+++ Provided material +++

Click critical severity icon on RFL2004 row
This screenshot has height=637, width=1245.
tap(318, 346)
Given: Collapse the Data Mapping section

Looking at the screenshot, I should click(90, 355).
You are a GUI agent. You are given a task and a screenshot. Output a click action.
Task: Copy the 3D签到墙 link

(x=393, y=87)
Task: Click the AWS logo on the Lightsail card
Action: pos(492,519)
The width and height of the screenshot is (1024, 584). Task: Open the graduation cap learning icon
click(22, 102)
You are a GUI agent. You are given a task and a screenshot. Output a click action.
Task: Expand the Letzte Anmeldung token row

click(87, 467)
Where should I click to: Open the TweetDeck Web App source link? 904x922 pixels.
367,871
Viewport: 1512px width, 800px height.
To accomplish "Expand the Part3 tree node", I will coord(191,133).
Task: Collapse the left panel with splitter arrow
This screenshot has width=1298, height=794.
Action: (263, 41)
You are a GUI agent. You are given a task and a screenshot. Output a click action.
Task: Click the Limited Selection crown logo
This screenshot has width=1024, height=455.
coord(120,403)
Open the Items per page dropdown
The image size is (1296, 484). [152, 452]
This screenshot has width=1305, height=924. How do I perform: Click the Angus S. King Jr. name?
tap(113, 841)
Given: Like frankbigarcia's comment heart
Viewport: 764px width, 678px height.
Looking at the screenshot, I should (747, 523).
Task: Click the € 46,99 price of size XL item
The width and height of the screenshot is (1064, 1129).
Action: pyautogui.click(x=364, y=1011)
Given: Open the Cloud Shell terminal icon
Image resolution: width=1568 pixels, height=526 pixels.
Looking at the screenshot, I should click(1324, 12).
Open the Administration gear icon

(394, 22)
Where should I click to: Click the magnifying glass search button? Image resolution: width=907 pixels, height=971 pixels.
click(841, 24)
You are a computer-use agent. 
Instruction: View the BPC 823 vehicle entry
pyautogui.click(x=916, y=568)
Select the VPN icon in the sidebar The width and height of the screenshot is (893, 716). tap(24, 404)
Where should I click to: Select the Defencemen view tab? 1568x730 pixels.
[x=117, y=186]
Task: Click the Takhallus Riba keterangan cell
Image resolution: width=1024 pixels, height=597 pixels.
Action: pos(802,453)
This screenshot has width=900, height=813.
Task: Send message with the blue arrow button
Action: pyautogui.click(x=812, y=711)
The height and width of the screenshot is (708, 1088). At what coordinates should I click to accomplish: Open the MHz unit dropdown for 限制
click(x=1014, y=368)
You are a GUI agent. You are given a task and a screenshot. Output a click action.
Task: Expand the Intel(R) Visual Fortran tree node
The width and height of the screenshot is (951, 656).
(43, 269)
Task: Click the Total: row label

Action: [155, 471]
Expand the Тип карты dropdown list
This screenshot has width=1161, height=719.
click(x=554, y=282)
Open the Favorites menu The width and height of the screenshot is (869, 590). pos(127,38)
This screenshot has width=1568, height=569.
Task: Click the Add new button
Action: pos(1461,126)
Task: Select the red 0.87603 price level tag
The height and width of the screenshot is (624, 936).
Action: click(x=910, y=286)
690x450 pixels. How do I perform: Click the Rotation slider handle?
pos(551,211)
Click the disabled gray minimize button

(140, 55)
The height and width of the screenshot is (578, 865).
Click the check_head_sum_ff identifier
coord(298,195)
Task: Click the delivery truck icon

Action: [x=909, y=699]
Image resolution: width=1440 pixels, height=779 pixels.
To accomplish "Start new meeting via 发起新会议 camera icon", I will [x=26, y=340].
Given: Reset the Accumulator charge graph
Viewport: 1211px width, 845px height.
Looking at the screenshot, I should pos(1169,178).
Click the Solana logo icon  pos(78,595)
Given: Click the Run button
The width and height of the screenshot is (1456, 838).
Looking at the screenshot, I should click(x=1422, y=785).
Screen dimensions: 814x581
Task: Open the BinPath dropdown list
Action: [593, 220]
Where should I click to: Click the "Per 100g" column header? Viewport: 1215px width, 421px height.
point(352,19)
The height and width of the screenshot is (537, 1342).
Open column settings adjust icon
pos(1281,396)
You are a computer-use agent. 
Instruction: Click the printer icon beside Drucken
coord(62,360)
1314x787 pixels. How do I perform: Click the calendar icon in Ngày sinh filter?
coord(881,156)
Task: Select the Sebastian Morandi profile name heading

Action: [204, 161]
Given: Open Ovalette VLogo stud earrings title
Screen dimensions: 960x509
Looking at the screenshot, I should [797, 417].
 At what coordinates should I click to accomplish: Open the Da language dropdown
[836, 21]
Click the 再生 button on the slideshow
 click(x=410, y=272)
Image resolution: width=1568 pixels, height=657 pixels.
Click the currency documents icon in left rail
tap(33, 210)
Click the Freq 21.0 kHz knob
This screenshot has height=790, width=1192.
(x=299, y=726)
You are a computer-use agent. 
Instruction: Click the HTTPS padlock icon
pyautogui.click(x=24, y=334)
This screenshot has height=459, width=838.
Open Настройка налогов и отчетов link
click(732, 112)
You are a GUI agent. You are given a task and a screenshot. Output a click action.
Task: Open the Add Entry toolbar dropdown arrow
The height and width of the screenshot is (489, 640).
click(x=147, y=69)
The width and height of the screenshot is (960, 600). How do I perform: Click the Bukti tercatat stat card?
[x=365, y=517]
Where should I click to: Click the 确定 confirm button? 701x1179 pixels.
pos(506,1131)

+++

- _Your instructions_
Reproduce all of the listing, exactly as given.

- _Solution for this task_
Click critical severity icon on RFL2004 row
This screenshot has height=637, width=1245.
tap(318, 346)
Given: Collapse the Data Mapping section

Looking at the screenshot, I should click(90, 355).
You are a GUI agent. You are given a task and a screenshot. Output a click action.
Task: Copy the 3D签到墙 link

(x=393, y=87)
Task: Click the AWS logo on the Lightsail card
Action: pos(492,519)
The width and height of the screenshot is (1024, 584). Task: Open the graduation cap learning icon
click(22, 102)
You are a GUI agent. You are given a task and a screenshot. Output a click action.
Task: Expand the Letzte Anmeldung token row

click(87, 467)
Where should I click to: Open the TweetDeck Web App source link? 904x922 pixels.
367,871
Viewport: 1512px width, 800px height.
To accomplish "Expand the Part3 tree node", I will coord(191,133).
Task: Collapse the left panel with splitter arrow
This screenshot has width=1298, height=794.
Action: (263, 41)
You are a GUI agent. You are given a task and a screenshot. Output a click action.
Task: Click the Limited Selection crown logo
This screenshot has width=1024, height=455.
coord(120,403)
Open the Items per page dropdown
The image size is (1296, 484). [152, 452]
This screenshot has width=1305, height=924. How do I perform: Click the Angus S. King Jr. name?
tap(113, 841)
Given: Like frankbigarcia's comment heart
Viewport: 764px width, 678px height.
Looking at the screenshot, I should (747, 523).
Task: Click the € 46,99 price of size XL item
The width and height of the screenshot is (1064, 1129).
Action: pyautogui.click(x=364, y=1011)
Given: Open the Cloud Shell terminal icon
Image resolution: width=1568 pixels, height=526 pixels.
Looking at the screenshot, I should click(1324, 12).
Open the Administration gear icon

(394, 22)
Where should I click to: Click the magnifying glass search button? Image resolution: width=907 pixels, height=971 pixels.
click(841, 24)
You are a computer-use agent. 
Instruction: View the BPC 823 vehicle entry
pyautogui.click(x=916, y=568)
Select the VPN icon in the sidebar The width and height of the screenshot is (893, 716). tap(24, 404)
Where should I click to: Select the Defencemen view tab? 1568x730 pixels.
[x=117, y=186]
Task: Click the Takhallus Riba keterangan cell
Image resolution: width=1024 pixels, height=597 pixels.
Action: pos(802,453)
This screenshot has width=900, height=813.
Task: Send message with the blue arrow button
Action: pyautogui.click(x=812, y=711)
The height and width of the screenshot is (708, 1088). At what coordinates should I click to accomplish: Open the MHz unit dropdown for 限制
click(x=1014, y=368)
You are a GUI agent. You are given a task and a screenshot. Output a click action.
Task: Expand the Intel(R) Visual Fortran tree node
The width and height of the screenshot is (951, 656).
(43, 269)
Task: Click the Total: row label

Action: [155, 471]
Expand the Тип карты dropdown list
This screenshot has width=1161, height=719.
click(x=554, y=282)
Open the Favorites menu The width and height of the screenshot is (869, 590). pos(127,38)
This screenshot has width=1568, height=569.
Task: Click the Add new button
Action: pos(1461,126)
Task: Select the red 0.87603 price level tag
The height and width of the screenshot is (624, 936).
Action: click(x=910, y=286)
690x450 pixels. How do I perform: Click the Rotation slider handle?
pos(551,211)
Click the disabled gray minimize button

(140, 55)
The height and width of the screenshot is (578, 865).
Click the check_head_sum_ff identifier
coord(298,195)
Task: Click the delivery truck icon

Action: [x=909, y=699]
Image resolution: width=1440 pixels, height=779 pixels.
To accomplish "Start new meeting via 发起新会议 camera icon", I will [x=26, y=340].
Given: Reset the Accumulator charge graph
Viewport: 1211px width, 845px height.
Looking at the screenshot, I should pos(1169,178).
Click the Solana logo icon  pos(78,595)
Given: Click the Run button
The width and height of the screenshot is (1456, 838).
Looking at the screenshot, I should click(x=1422, y=785).
Screen dimensions: 814x581
Task: Open the BinPath dropdown list
Action: [593, 220]
Where should I click to: Click the "Per 100g" column header? Viewport: 1215px width, 421px height.
point(352,19)
The height and width of the screenshot is (537, 1342).
Open column settings adjust icon
pos(1281,396)
You are a computer-use agent. 
Instruction: Click the printer icon beside Drucken
coord(62,360)
1314x787 pixels. How do I perform: Click the calendar icon in Ngày sinh filter?
coord(881,156)
Task: Select the Sebastian Morandi profile name heading

Action: [204, 161]
Given: Open Ovalette VLogo stud earrings title
Screen dimensions: 960x509
Looking at the screenshot, I should [797, 417].
 At what coordinates should I click to accomplish: Open the Da language dropdown
[836, 21]
Click the 再生 button on the slideshow
 click(x=410, y=272)
Image resolution: width=1568 pixels, height=657 pixels.
Click the currency documents icon in left rail
tap(33, 210)
Click the Freq 21.0 kHz knob
This screenshot has height=790, width=1192.
(x=299, y=726)
You are a computer-use agent. 
Instruction: Click the HTTPS padlock icon
pyautogui.click(x=24, y=334)
This screenshot has height=459, width=838.
Open Настройка налогов и отчетов link
click(732, 112)
You are a GUI agent. You are given a task and a screenshot. Output a click action.
Task: Open the Add Entry toolbar dropdown arrow
The height and width of the screenshot is (489, 640).
click(x=147, y=69)
The width and height of the screenshot is (960, 600). How do I perform: Click the Bukti tercatat stat card?
[x=365, y=517]
Where should I click to: Click the 确定 confirm button? 701x1179 pixels.
pos(506,1131)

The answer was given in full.